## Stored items
....

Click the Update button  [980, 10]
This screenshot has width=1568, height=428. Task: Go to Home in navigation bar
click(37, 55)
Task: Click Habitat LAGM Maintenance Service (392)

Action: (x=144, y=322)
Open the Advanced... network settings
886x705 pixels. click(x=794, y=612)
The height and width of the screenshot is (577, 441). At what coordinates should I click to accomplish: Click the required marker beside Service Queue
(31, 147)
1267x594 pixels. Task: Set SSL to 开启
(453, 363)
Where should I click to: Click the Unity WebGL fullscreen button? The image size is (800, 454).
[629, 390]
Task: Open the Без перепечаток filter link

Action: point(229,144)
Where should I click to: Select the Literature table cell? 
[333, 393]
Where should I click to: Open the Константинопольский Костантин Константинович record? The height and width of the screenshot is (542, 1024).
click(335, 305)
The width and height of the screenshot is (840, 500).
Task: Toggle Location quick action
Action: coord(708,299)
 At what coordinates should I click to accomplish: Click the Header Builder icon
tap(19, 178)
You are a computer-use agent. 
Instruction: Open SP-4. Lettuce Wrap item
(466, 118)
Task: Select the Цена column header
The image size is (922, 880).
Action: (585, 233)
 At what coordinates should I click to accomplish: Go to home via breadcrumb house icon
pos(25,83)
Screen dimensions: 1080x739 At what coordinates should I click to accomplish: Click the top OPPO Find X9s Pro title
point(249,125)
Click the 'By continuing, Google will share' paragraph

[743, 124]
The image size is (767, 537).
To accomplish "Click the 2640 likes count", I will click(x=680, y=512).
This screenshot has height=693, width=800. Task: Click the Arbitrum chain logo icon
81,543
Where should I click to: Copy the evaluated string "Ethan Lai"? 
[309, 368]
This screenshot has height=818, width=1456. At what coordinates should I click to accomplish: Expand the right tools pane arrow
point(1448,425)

....

## PROBLEM
Look above for the line that holds "Open the Advanced... network settings", then copy it and each line after it exactly, through the last line of the data.

## SOLUTION TO THIS PROBLEM
Open the Advanced... network settings
886x705 pixels. click(x=794, y=612)
The height and width of the screenshot is (577, 441). At what coordinates should I click to accomplish: Click the required marker beside Service Queue
(31, 147)
1267x594 pixels. Task: Set SSL to 开启
(453, 363)
Where should I click to: Click the Unity WebGL fullscreen button? The image size is (800, 454).
[629, 390]
Task: Open the Без перепечаток filter link

Action: point(229,144)
Where should I click to: Select the Literature table cell? 
[333, 393]
Where should I click to: Open the Константинопольский Костантин Константинович record? The height and width of the screenshot is (542, 1024).
click(335, 305)
The width and height of the screenshot is (840, 500).
Task: Toggle Location quick action
Action: coord(708,299)
 At what coordinates should I click to accomplish: Click the Header Builder icon
tap(19, 178)
You are a computer-use agent. 
Instruction: Open SP-4. Lettuce Wrap item
(466, 118)
Task: Select the Цена column header
The image size is (922, 880).
Action: (585, 233)
 At what coordinates should I click to accomplish: Go to home via breadcrumb house icon
pos(25,83)
Screen dimensions: 1080x739 At what coordinates should I click to accomplish: Click the top OPPO Find X9s Pro title
point(249,125)
Click the 'By continuing, Google will share' paragraph

[743, 124]
The image size is (767, 537).
To accomplish "Click the 2640 likes count", I will click(x=680, y=512).
This screenshot has height=693, width=800. Task: Click the Arbitrum chain logo icon
81,543
Where should I click to: Copy the evaluated string "Ethan Lai"? 
[309, 368]
This screenshot has height=818, width=1456. At what coordinates should I click to accomplish: Expand the right tools pane arrow
point(1448,425)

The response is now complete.